Is the right hon. Gentleman aware that he is a member of an Administration that is becoming more and more politically accident-prone when dealing with the whole question of the economy and industrial relations? Is he trying to say that the action which he has allowed to go the courts out with the control and jurisdiction of Parliament is going to help the Aldington Committee in getting a settlement? Does he not agree that what his Government have produced is industrial anarchy, and that people of this country have to suffer because of their incompetence?

Mr. Macmillan

I do not agree that the Government are accident-prone in industrial relations, except on the definition of the hon. Gentleman that they are prone to accident when seeking to defend the weak against the strong and to bring the rule of law into an area where it is conspicuously needed.

Mr. John Page

Is my right hon. Friend aware that many people in the country feel that the dockers now in prison have sought this pseudo-martyrdom for political rather than industrial reasons and that in this anarchistic attitude they are being egged on by hon. Gentlemen opposite?

Mr. Macmillan

I think that my hon. Friend is right in saying that those now in prison have made a fairly strong effort to get there, and I have no doubt that their motives are those which he attributed to them.

Mr. Atkinson

Will the right hon. Gentleman confirm that the docker shop stewards could purge their so-called contempt by accepting the Aldington Report? If that is so, can the right hon. Gentleman explain why Sir John Donaldson took the decision that he did to imprison the shop stewards when he must have known the date of publication of the report? Why do the Government want the shop stewards in prison at a time when the report will be discussed by the wider dock movement?

Mr. Macmillan

I do not think that the hon. Gentleman is quite aware of what he is suggesting. He is suggesting that the matter of purging contempt of court or of committing people to prison is a matter for the Government. It is not. It is a matter for the court, and it is important that the Government should not seek to interfere with the judiciary.

Several Hon. Members rose

Mr. Speaker

I have received notice of an application under Standing Order No. 9, and I think I should take it now.

Mr. Harold Wilson

I beg to ask leave to move the Adjournment of the House, under Standing Order No. 9, for the purpose of discussing a specific and important matter that should have urgent consideration, namely, the industrial situation following the committal to prison of the five dock workers. This is not the time to comment on the issue, but that it is urgent, justifying priority over announced business, will not be contested. The docks are at a standstill, the movement of food and raw materials is precluded and food processing and marketing are held up. Equally, I submit that there can be no doubt that it is specific, fulfilling a test which always has to be satisfied in these matters, and this is clearly and undeniably an issue on which the Government carry the gravest responsibility.

Mr. Speaker

The right hon. Gentleman gave notice that he would ask leave to move the Adjournment of the House for the purpose of discussing a specific and important matter that he thinks should have urgent consideration, namely, the industrial situation following the committal to prison of the five dock workers. I am quite satisfied that the matter raised by the right hon. Gentleman is proper to be discussed under Standing Order No. 9. Does the hon. Gentleman have the leave of the House?
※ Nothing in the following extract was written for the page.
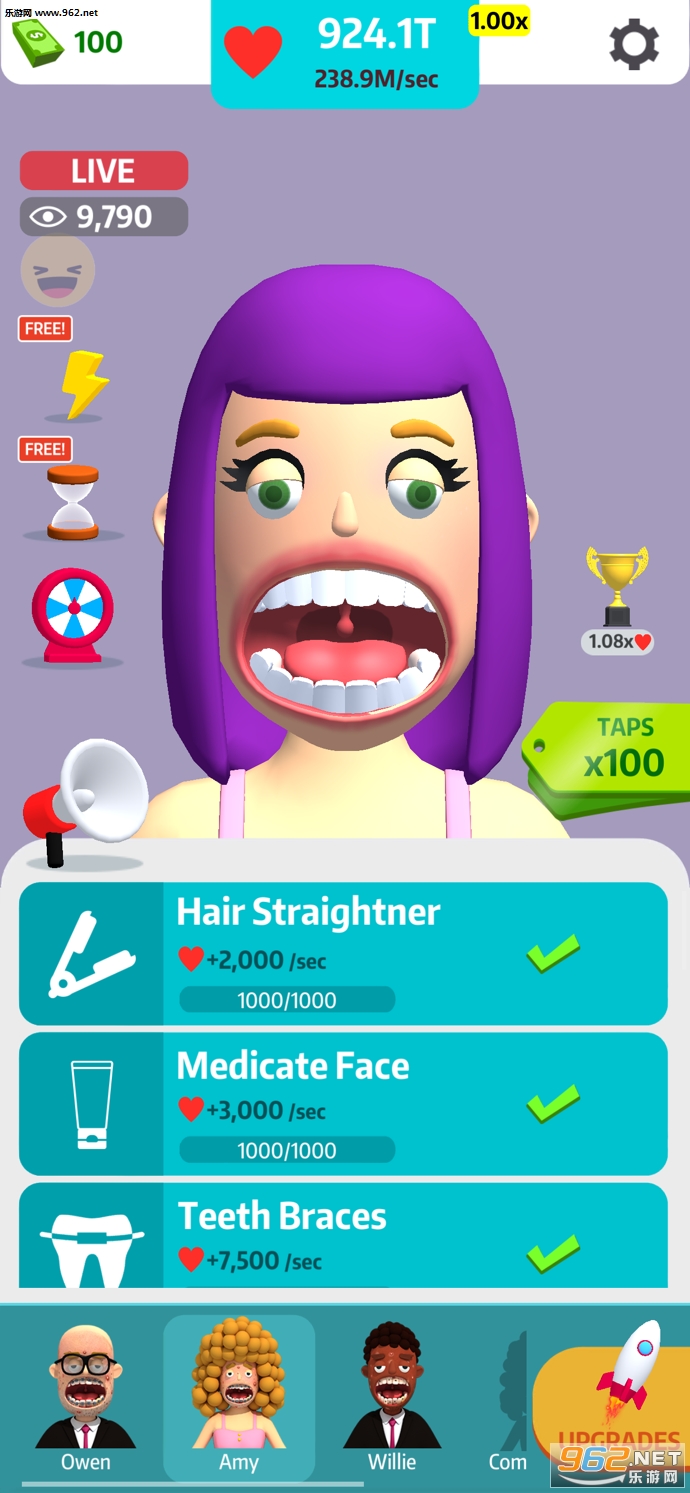Tap the TAPS x100 tag

click(x=612, y=750)
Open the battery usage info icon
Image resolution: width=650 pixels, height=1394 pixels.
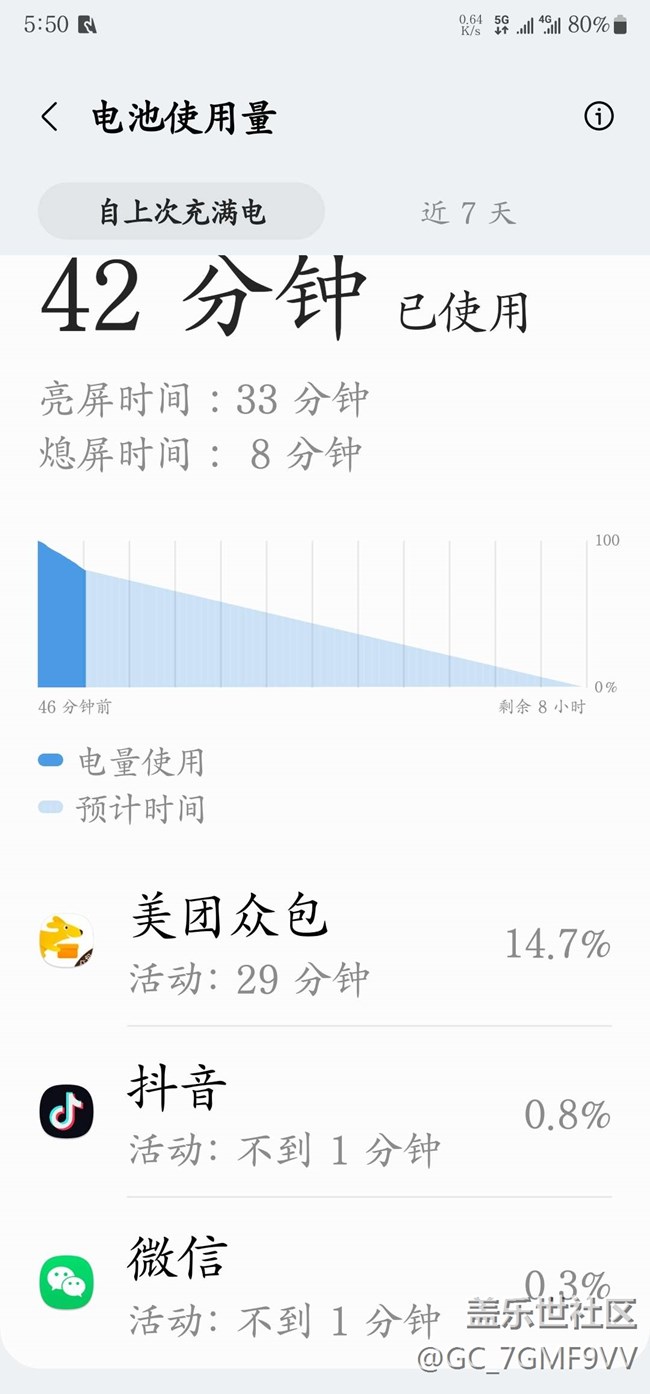pyautogui.click(x=598, y=117)
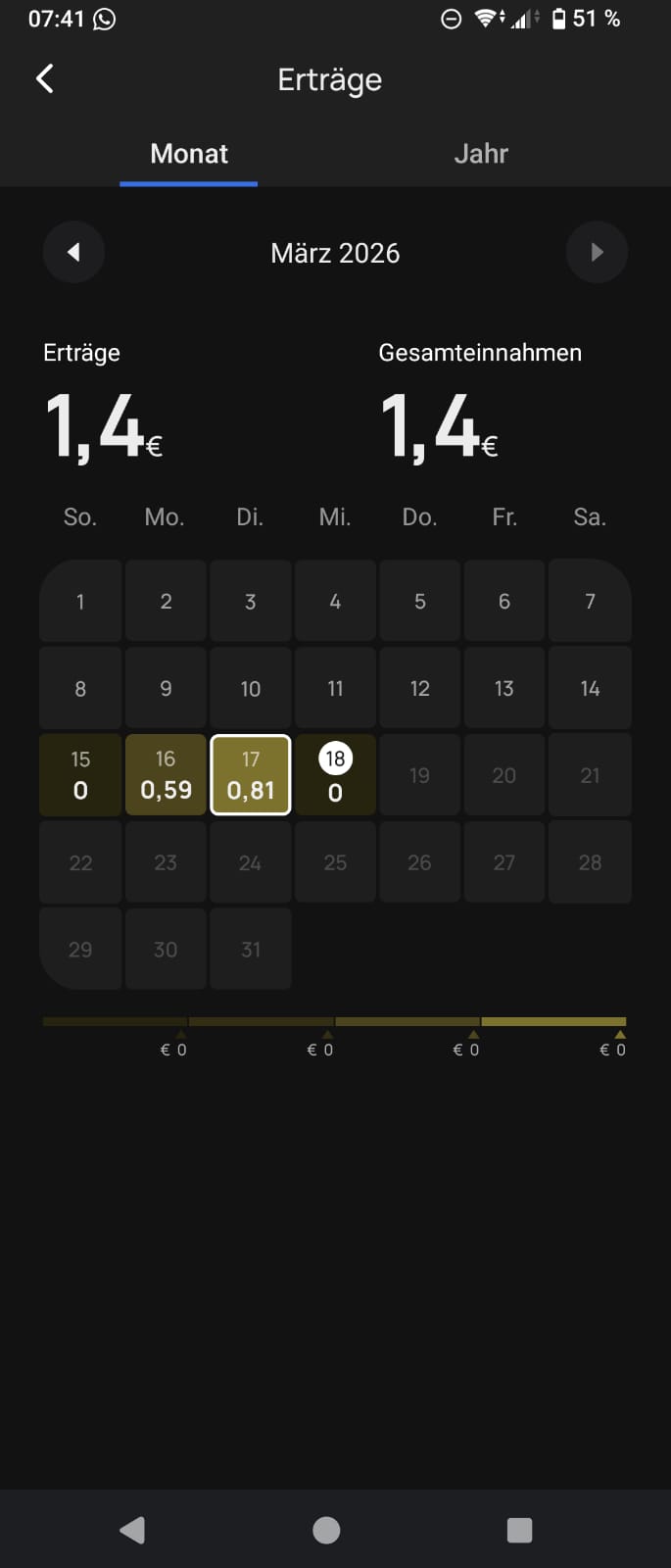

The leave of the House having been given

Mr. Speaker

The Motion for the Adjournment of the House will now stand over until the commencement of public business tomorrow, when a debate on the matter will take place for three hours, under Standing Order No. 9(2).

The Motion stood over under Standing Order No. 9 (Adjournment on specific and important matter that should have urgent consideration) until the commencement of public business tomorrow.

Mr. Kaufman

On a point of order, Mr. Speaker. When the Leader of the House makes his Business Statement tomorrow will he tell us what will happen to the Opposed Private Business set down for tomorrow?

Mr. Speaker

I am sure the right hon. Gentleman will make note of the point.